En 2010, nous avons renoué avec la négociation et conclu une entente, au sortir d'une crise économique. Le Québec s'en est mieux sorti que d'autres, rappelons-nous, justement à cause d'un filet social tissé plus serré et d'un meilleur partage de la richesse ici, qu'aux États-Unis, notamment. Cette entente qui viendra à échéance dans neuf mois, encore une fois, ne nous aura pas permis de retrouver notre pouvoir d'achat.

En 2010, comme en 2005, en 1999 et avant, l'État martelait n'avoir aucune marge de manœuvre. Pourtant, ce même gouvernement posait des choix politiques quelques mois plus tard qui montrèrent qu'il avait bel et bien une importante marge de manœuvre. En font foi, notamment, les augmentations substantielles consenties aux médecins, en 2011, ainsi que les revenus dont il a choisi de se priver, par exemple la diminution de la taxe sur les gains en capital. Cette seule mesure prive l'État de centaines de millions en revenu depuis ce jour, alors que 50 % de tous les gains en capital au Canada ont été accaparés par des personnes déclarant des revenus annuels de plus de 250 000 $. Bref, pour moi, pour la FSSS-CSN, il s'agit d'abord et avant tout d'une question de choix politiques. Il en va de même de la façon dont on administre les ressources disponibles qui n'est pas toujours optimale. Pensons seulement à nos politiques du médicament.

Mobilisation tous azimuts

Les prochaines négociations du secteur public ne seront pas faciles. Elles ne le sont jamais. Quant au contexte qui l'entoure, la conjoncture, la situation des finances publiques, ne perdons jamais de vue qu'il s'agit d'une construction idéologique. C'est un portrait qu'on nous brosse à partir d'une petite partie de l'équation. Il y aurait beaucoup d'autres moyens d'équilibrer les finances publiques que de sabrer dans les services à la population. Le Front commun travaille d'ailleurs actuellement à identifier certaines de ces autres voies possibles.

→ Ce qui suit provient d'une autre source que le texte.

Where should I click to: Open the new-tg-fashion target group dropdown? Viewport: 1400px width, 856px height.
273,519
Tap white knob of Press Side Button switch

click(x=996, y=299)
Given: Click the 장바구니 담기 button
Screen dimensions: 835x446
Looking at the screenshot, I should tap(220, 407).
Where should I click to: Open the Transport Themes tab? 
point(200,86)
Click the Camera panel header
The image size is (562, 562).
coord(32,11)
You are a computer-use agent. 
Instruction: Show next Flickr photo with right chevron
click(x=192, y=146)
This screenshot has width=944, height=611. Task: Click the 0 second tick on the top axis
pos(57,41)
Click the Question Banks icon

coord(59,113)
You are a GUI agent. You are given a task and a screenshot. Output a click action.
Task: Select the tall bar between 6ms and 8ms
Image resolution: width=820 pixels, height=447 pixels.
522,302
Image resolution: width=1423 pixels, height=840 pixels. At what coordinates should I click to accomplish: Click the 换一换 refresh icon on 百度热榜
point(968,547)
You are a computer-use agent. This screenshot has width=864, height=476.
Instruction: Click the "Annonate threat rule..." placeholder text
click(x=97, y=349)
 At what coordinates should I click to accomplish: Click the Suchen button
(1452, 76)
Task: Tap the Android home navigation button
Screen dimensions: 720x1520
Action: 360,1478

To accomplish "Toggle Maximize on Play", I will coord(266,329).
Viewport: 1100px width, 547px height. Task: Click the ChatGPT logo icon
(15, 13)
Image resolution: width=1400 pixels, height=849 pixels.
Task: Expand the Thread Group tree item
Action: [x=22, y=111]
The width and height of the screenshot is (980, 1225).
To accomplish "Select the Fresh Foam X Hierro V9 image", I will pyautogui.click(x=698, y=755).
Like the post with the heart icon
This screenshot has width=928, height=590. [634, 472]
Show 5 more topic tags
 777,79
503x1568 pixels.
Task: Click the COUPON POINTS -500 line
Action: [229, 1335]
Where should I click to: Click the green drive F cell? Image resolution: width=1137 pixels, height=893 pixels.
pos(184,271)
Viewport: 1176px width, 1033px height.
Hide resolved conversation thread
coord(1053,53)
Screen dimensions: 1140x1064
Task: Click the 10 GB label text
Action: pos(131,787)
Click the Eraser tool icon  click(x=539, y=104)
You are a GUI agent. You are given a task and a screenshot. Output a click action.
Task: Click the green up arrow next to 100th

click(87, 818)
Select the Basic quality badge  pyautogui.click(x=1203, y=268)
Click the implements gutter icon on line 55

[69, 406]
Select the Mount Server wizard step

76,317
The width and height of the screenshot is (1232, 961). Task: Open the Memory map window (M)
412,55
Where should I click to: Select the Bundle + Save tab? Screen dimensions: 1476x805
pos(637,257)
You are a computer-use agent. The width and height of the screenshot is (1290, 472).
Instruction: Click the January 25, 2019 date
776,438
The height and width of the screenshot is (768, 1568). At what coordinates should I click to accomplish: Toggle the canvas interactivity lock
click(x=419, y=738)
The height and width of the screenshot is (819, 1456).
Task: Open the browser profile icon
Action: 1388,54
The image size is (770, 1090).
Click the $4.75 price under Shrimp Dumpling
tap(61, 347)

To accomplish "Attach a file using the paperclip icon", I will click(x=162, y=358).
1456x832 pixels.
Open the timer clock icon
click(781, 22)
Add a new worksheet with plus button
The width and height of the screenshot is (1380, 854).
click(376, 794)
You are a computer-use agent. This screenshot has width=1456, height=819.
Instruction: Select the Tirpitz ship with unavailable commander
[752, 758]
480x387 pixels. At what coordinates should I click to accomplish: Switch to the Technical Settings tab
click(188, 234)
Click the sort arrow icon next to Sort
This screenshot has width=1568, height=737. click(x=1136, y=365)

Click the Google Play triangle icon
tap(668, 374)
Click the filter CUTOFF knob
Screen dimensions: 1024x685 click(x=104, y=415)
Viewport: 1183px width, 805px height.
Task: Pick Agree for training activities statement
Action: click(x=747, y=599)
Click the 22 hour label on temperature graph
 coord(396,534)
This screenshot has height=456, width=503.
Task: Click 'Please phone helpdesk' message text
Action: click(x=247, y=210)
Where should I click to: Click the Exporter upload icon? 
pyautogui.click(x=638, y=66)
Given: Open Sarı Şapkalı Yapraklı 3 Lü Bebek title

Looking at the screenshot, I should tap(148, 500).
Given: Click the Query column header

Ce que les libéraux souhaitent vraiment, au-delà de l'équilibre des finances publiques, c'est de nous limiter, les syndicats, dans notre capacité d'action en tentant de convaincre nos membres que ce qui est légitime n'est pas raisonnable. Ils voudraient nous domestiquer, nous rendre dociles afin d'imposer leurs choix politiques. Cela n'arrivera pas. L'heure du redressement a véritablement sonné. C'est maintenant que ça se passe ! Tous nos choix de négociation ont été faits en tenant compte de notre priorité absolue, soit le redressement salarial et nous nous mettrons en marche rapidement afin de contrer ce discours de morosité dans la population et mettre en avant une autre vision de nos services publics. Une vision de solidarité, une vision de pérennité, une vision de modernité.